Enlightenment Natures: Birds and the French Empire, 1740-1820

Yotam Tsal
History
UC Berkeley


This dissertation traces the making and dismantling of 18th century French Ornithology by examining the rise of amateurish Ornithology, and its replacement by modern Ornithology by the century’s end. Due to their variety, compactness, and migratory ability, birds attracted significant attention from both scientists and laymen, such as artists and taxidermists, as exemplars of nature’s complexities. Birds enabled Parisian scientists to apprehend the vastness of the Empire and for naturalists in subnational territories and colonies to experiment with their identities as being distinct from the metropole. However, this moment of collaboration between cultural and scientific communities, and competition between Paris and other localities, ended with the collapse of the colonial Empire and the French Revolution.
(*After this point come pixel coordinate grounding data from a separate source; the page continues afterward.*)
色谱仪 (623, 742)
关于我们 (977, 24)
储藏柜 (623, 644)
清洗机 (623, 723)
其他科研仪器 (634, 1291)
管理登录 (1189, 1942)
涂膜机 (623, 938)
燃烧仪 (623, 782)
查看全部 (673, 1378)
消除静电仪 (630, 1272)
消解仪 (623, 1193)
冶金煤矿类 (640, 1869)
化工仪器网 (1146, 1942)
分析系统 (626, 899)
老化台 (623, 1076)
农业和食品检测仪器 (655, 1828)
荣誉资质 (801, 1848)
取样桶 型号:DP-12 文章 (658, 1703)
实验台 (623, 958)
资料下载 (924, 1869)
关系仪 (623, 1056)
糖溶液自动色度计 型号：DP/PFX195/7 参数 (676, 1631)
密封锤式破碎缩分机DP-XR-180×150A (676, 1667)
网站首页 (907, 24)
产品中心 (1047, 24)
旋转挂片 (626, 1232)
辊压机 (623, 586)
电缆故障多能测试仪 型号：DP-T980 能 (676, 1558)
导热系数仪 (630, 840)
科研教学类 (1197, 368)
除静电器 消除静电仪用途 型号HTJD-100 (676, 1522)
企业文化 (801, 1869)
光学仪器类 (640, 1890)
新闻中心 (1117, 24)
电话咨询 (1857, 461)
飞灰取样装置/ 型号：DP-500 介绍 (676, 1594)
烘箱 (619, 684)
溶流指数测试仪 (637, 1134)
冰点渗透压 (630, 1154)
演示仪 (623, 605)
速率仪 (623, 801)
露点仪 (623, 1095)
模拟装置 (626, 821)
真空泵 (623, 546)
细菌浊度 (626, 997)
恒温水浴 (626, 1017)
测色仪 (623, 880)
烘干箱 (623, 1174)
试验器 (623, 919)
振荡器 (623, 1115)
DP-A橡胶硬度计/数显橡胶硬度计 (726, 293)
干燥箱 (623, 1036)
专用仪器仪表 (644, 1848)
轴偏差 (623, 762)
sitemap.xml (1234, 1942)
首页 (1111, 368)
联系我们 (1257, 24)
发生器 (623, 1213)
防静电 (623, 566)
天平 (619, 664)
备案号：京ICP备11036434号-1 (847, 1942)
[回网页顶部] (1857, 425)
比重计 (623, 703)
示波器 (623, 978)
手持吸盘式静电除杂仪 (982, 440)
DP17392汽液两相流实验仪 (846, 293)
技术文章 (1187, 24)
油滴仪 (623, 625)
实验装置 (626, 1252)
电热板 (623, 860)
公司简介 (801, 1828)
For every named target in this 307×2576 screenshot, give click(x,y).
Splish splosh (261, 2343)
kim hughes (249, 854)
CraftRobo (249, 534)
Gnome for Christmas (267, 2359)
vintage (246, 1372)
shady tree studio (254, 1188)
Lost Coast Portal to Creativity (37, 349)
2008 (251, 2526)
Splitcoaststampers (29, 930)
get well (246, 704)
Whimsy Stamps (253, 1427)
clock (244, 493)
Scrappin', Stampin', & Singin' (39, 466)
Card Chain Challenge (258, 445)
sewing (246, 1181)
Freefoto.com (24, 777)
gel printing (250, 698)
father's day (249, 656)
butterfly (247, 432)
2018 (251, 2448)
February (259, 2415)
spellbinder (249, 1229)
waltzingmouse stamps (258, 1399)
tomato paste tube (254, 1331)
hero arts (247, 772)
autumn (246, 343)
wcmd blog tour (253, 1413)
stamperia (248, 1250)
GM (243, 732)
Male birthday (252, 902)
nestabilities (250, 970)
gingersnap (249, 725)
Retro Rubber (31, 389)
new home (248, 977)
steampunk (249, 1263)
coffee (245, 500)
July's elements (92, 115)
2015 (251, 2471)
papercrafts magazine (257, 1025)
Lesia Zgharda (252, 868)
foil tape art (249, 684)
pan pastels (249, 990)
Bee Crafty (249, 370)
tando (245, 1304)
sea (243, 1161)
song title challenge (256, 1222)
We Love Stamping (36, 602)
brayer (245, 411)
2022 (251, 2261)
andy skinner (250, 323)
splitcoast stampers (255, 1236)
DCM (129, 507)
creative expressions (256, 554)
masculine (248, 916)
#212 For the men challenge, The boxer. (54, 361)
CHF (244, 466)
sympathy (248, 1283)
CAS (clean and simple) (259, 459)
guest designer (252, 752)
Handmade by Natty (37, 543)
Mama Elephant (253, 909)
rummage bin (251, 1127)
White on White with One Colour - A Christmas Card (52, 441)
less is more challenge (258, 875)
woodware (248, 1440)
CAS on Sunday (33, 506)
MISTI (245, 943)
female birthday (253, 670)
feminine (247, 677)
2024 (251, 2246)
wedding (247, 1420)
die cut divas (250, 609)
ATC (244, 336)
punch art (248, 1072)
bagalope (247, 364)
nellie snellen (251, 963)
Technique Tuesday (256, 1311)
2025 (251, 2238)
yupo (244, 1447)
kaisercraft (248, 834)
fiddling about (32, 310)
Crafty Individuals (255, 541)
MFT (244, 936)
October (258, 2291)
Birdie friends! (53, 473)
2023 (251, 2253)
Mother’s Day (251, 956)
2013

Confronted with the periphery’s resistance to top-down control from the capital, and overwhelmed by an influx of new specimens from abroad, Parisian naturalists began to produce ornithological projects that, while more cautious in scope, sought to disseminate a universal narrative about the new Republic’s nature. By decentering mainstream scientists to encompass other knowledge producers, this dissertation sheds light on the centrality of “non-scientific” actors in the development of modern natural sciences and in shaping our conception of nature.